Bootstrapping

Big Idea

Bootstrapping is a resampling technique that allows for an empirical estimation of the sampling distribution of almost any statistic independent of mathematical theory. We typically use it to get a range for a statistic (e.g., mean, median, etc). With bootstrapping we can understand the variance as well as things like bias and confidence intervals. Bootstrapping can be used, therefore, as alternative to the traditional method of hypothesis testing.

Reading

This reading by Trist’n Joseph is quite good and a gentle introduction to bootstrapping. The idea that bootstrapping can be used as alternative to the traditional method of hypothesis testing as described in this reading by Jim Frost

Joseph T. 2017. Bootstrapping Statistics. What it is and why it’s used. Towards data science. https://towardsdatascience.com/bootstrapping-statistics-what-it-is-and-why-its-used-e2fa29577307. Accessed: 20-March-2026 10:47.

Frost, J. “Introduction to Bootstrapping in Statistics with an Example”. Statistics by Jim. https://statisticsbyjim.com/hypothesis-testing/bootstrapping/. Accessed: 20-March-2026 10:47.

Methods as Historical Artifacts

Statistical methods are not timeless truths. They are responses to the constraints under which they were developed.

Much of what we now call classical statistical inference took shape between the early 1900s and the mid-20th century, particularly through the work of Fisher, Neyman, and Pearson. This was a period in which repeated computation was effectively impossible. Inference had to be carried out with algebra, printed tables, and a small number of hand-calculated summaries of the data.

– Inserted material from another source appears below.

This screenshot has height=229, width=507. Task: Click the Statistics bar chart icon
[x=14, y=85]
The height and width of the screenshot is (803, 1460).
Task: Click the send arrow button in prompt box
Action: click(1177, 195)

These practical limits strongly shaped both the form and the philosophy of statistical methods.

Because repeated sampling from a population could not be simulated, statisticians focused on: - Deriving closed-form sampling distributions (normal, t, chi-square, F) - Assuming parametric models that made those derivations possible - Using sufficient statistics to reduce calculation - Relying on asymptotic results when exact finite-sample distributions were unavailable

These choices were not aesthetic preferences. They were pragmatic solutions to a real computational constraint.

Ideas that resemble modern resampling were not unknown. Fisher understood permutation tests, but they were only practical for very small problems. What was missing was the ability to carry out thousands of repetitions cheaply. That changed with the spread of digital computing in the second half of the 20th century.

By the 1970s, computational power had reached a point where repeated refitting and resampling were feasible. The bootstrap, introduced by Efron in 1979, made this shift explicit: uncertainty could be approximated by repeatedly reusing the observed data rather than by analytic approximation. Permutation tests, cross-validation, and other resampling-based methods followed naturally from the same computational turn.

This does not mean classical inference is obsolete or misguided. Under well-specified models and small sample sizes, parametric methods can be efficient and powerful. But their dominance reflects historical constraints as much as philosophical necessity.

A useful way to frame the contrast is: - Classical inference asks: What would happen if we repeatedly sampled from a known model? - Resampling asks: What happens if this dataset stands in for the population?

Both approaches make assumptions. They simply make different ones explicit.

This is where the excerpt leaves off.